Activity
Print every line below exactly as written, but leave the pictures behind.

-- Opening Marker --

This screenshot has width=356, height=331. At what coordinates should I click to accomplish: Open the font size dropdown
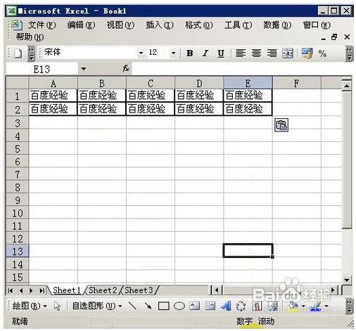pos(173,53)
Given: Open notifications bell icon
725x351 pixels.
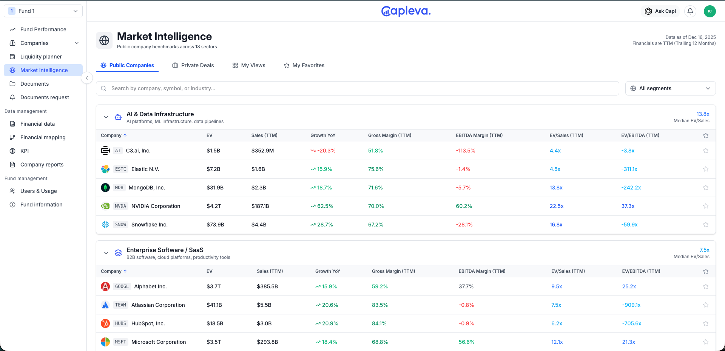Looking at the screenshot, I should pos(690,11).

-- Closing Marker --

Answer for this exercise
This screenshot has width=356, height=331. At what coordinates should I click to accomplish: Open the font size dropdown
pos(173,53)
Given: Open notifications bell icon
725x351 pixels.
Looking at the screenshot, I should pos(690,11).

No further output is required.